UTF-8 html without BOM displays strange characters
Asked Answered
P

2

9

I have some HTML which contains some forign characters (€, ó, á). The HTML document is saved as UTF-8 without BOM. When I view the page in the browser the forign characters seem to get replaced with stranger character combinations (€, ó, Ã). It's only when I save my HTML document as UTF-8 with BOM that the characters then display properly.

I'd really rather not have to include a BOM in my files, but has anybody got any idea why it might do this? and a way to fix it? (other than including a BOM)

Prudhoe answered 1/3, 2012 at 15:6 Comment(4)
Does the HTML identify itself as UTF-8-encoded?Matron
Have you specified the charset in a meta tag?Incivility
Did you do the appropriate things with your server and meta tags to inform the browser that the content is, in fact, UTF-8?Tungting
Try using the standard character encodings utf8-chartable.deScission
H
18

You are probably not specifying the correct character set in your HTML file. The BOM (thanks @Jukka) sends the browser into UTF-.8 mode; in its absence, you need to use other means to declare the document UTF.8.
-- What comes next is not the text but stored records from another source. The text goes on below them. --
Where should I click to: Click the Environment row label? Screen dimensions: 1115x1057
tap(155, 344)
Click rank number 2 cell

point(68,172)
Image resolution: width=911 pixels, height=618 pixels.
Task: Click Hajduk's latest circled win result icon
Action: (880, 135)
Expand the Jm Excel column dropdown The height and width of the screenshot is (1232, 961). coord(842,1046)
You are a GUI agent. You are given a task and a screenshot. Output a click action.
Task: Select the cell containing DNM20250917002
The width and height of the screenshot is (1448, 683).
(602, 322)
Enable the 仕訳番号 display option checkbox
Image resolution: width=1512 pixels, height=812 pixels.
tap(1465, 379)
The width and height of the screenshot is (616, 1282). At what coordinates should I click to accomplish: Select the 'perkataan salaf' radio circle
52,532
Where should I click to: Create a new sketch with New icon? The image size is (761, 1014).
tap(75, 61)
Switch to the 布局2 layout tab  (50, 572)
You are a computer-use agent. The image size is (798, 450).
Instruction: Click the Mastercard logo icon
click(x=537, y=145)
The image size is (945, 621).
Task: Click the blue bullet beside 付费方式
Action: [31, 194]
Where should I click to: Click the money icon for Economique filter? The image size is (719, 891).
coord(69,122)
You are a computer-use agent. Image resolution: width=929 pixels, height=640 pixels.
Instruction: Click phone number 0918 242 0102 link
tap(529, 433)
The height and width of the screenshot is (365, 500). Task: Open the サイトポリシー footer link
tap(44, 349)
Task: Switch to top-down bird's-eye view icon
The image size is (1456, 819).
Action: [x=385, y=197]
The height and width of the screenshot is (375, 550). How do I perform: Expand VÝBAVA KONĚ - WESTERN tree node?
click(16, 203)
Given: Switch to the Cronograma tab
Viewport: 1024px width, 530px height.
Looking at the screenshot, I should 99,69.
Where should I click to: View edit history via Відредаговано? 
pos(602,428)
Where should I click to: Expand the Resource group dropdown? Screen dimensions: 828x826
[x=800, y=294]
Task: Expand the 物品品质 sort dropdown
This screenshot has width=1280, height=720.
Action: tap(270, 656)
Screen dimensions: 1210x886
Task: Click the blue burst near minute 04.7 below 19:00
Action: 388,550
If you have access to your server configuration, you may want to make sure the server isn't sending the wrong character set info. See e.g. How to change the default encoding to UTF-8 for Apache?

If you have access only to your HTML, adding this meta tag in your document's head should do the trick:

<meta http-equiv='Content-Type' content='Type=text/html; charset=utf-8'>

or as @Mathias points out, the new HTML 5

<meta charset="utf-8"> 

(valid only if you use a HTML 5 doctype, against which there is no good argument any more even if you don't use HTML 5 markup.)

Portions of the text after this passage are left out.